Warning: Intel CPU model — this hardware has not
undergone upstream testing. Please see

http://wiki.CentOS.org/FAQ for more information.

tsc: Fast TSC calibration failed.

I have consulted that FAQ and more, and also System76’s. I’ve consulted and tried more other things than most of you likely want to hear about. No joy.

I’ve also tried rebooting without any install disk, with a Fedora install disk, with various helps such as super grub disk, and finally even with DBAN.

The machine doesn’t even find any of those. On any reboot, it just goes to that CentOS error message, and stops.

I’ve also googled for ‘”upstream testing” hardware’

Any thoughts or experience??.

5 thoughts on - “upstream Testing”??

  • Am 07.02.2016 um 22:00 schrieb Bear Tooth:

    Did you try adding to the kernel line the parameter “clocksource=tsm” or
    “clocksource

  • Just a thought, but maybe try doing the “Unetbootin/.ISO file build” on another pc / laptop and attempt booting from the USB instead of a CD?
    Just my thoughts on the matter. Its something I would do just to get the OS installed, then I’d worry about the upstream stuff afterwards…perhaps after the install and a tremendous system-wide upgrade, things might look a little better? PLUS she’d at least have the OS on her machine….I’m just sayin’ LoL!

    EGO II

  • Which System76 model? How is the install media created? Presumably it’s a USB stick, but how is it being created?

    The easiest and most reliable is to use dd. Livecd-tools is also reliable but has a number of options required to boot UEFi systems. LiveUSB Creator should work. Everything else is prone to failure.

    CentOS 6.4 is kinda old for new hardware. You’re better off looking at CentOS 7.1.

    Chris Murphy

  • what version of CentOS was this? you previously mentioned 6.4, thats like 3-4 updates behind the current 6.7

    model 94, thats a Core Ix-6xxx which is the brand new Skylake processor, lotta hardware changes on those, you likely will need the
    /newest/ version of the kernel for any given release for it to work, specifically 7.2 (1511) is the first version to support Skylake, and there may still be issues with the on-chip graphics as they are quite new.
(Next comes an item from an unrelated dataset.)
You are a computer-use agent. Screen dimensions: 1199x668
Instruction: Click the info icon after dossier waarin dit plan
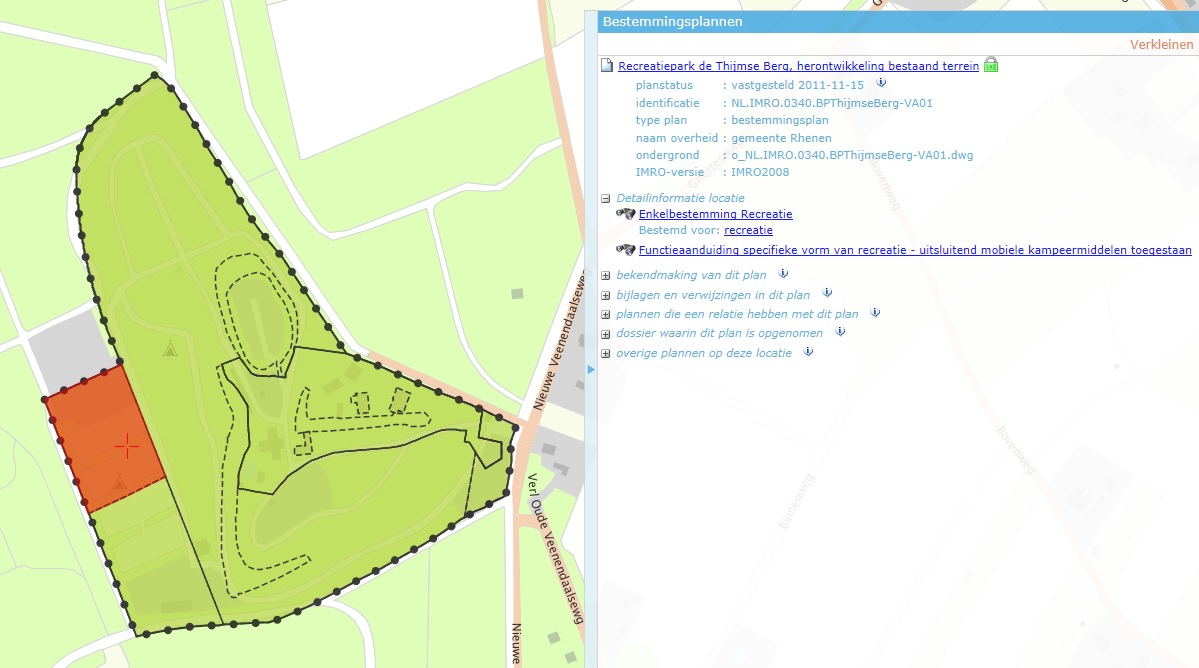coord(841,333)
  • Specifically, but not limited to, unetbootin. Really, people need to just purge unetbootin from memory and stop recommending it. I’ve never had it work on any (U)EFI system. And more often than not it would fail to create media even for BIOS systems. Also, it’s not supported at all on Fedora, I seriously doubt it’s supported by CentOS or Red Hat. Just use dd, and accept the obliteration of the USB stick. That’s easy and safe.

    Future talk. There’s a rewrite happening on the Fedora side for LiveUSB Creator that will initially use dd on the backend. I’ll guess that it’ll still accept being pointed to a local ISO. There’s some talk about it hopefully being more modular so it can be “branded” by different distros and hence more widely used, maintained, and reliable.